Showing posts with label shimenawa. Show all posts
Showing posts with label shimenawa. Show all posts

Monday, October 17, 2022

Nomachi Takano Shrine

Japan Guide


Nomachi is a tiny farm settlement on the flat plain north of the Chikugo River in southern Fukuoka.


The local shrine, adjacent to the community centre is marked by a small stand of tall trees as with many other rural or urban shrines.


The rudimentary shrine building is fairly utilitarian, and there was no signboard explaining which kami were enshrined here.

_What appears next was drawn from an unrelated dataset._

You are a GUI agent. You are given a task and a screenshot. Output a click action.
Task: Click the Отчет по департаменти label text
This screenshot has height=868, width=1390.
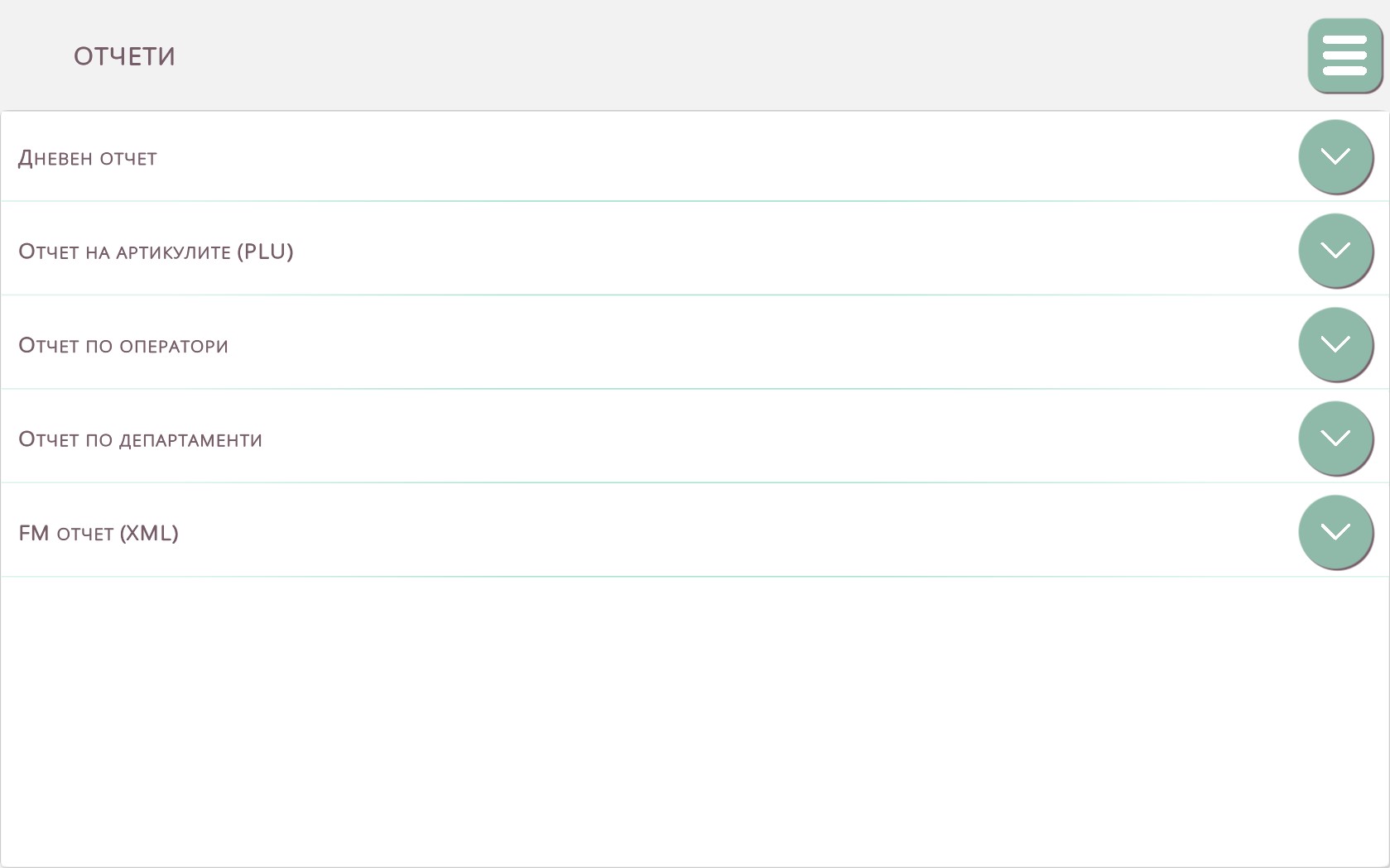click(x=140, y=439)
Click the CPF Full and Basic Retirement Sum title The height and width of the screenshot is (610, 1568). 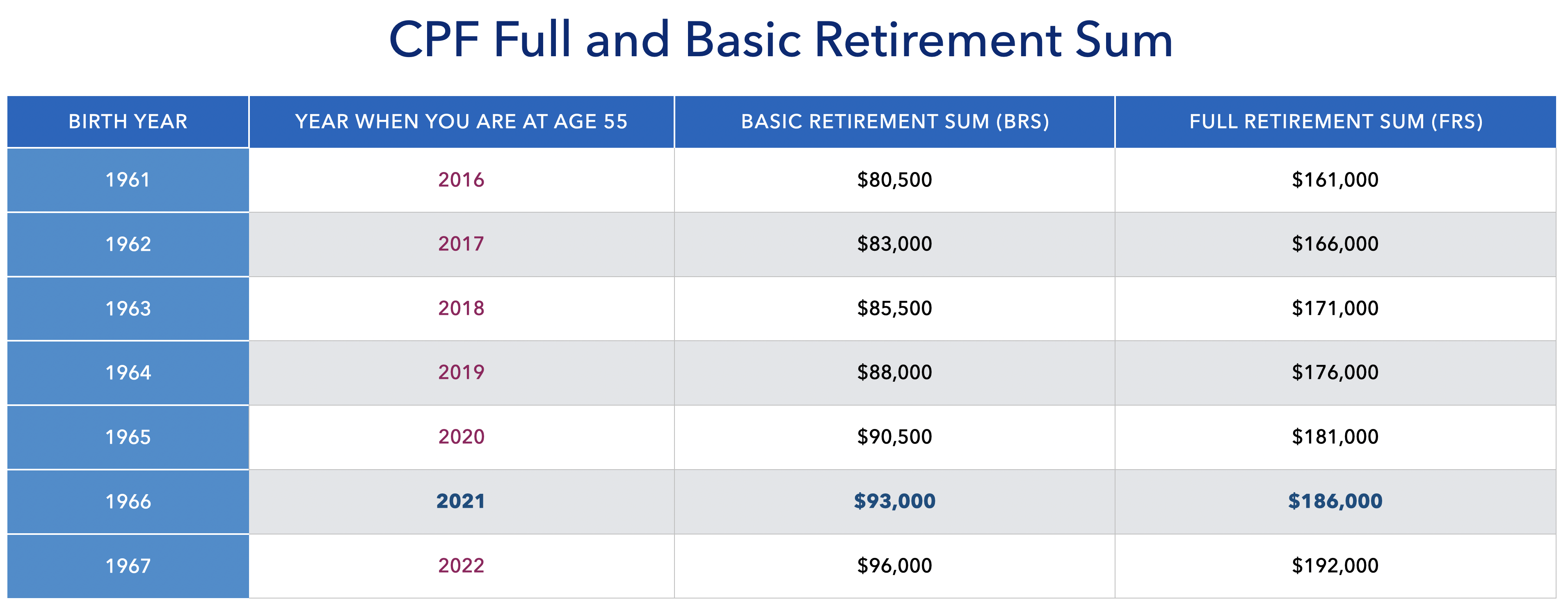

There was a small Dosojin altar. Dosojin were sometimes placed at village boundaries for protection and were often symbols of marriage and fertility. Sometimes pairs of stones or single phallic stones, later they became carvings of male-females couple in Heian costume.


A small secondary shrine in the grounds was open showing the mirror used as the shintai.


Saturday, October 15, 2022

Ushiki Tenmangu

 


Ushiki is a small farming village on the bank of the Koishiwara River that runs from the mountains to the NE down to the Chikugo River. On the opposite bank is the town of Amagi where I had just visited Kotokuin Temple.


Walking west towards the next temple, Nyoirinji, the "Frog Temple", as was my habit I stopped in at any shrines I passed.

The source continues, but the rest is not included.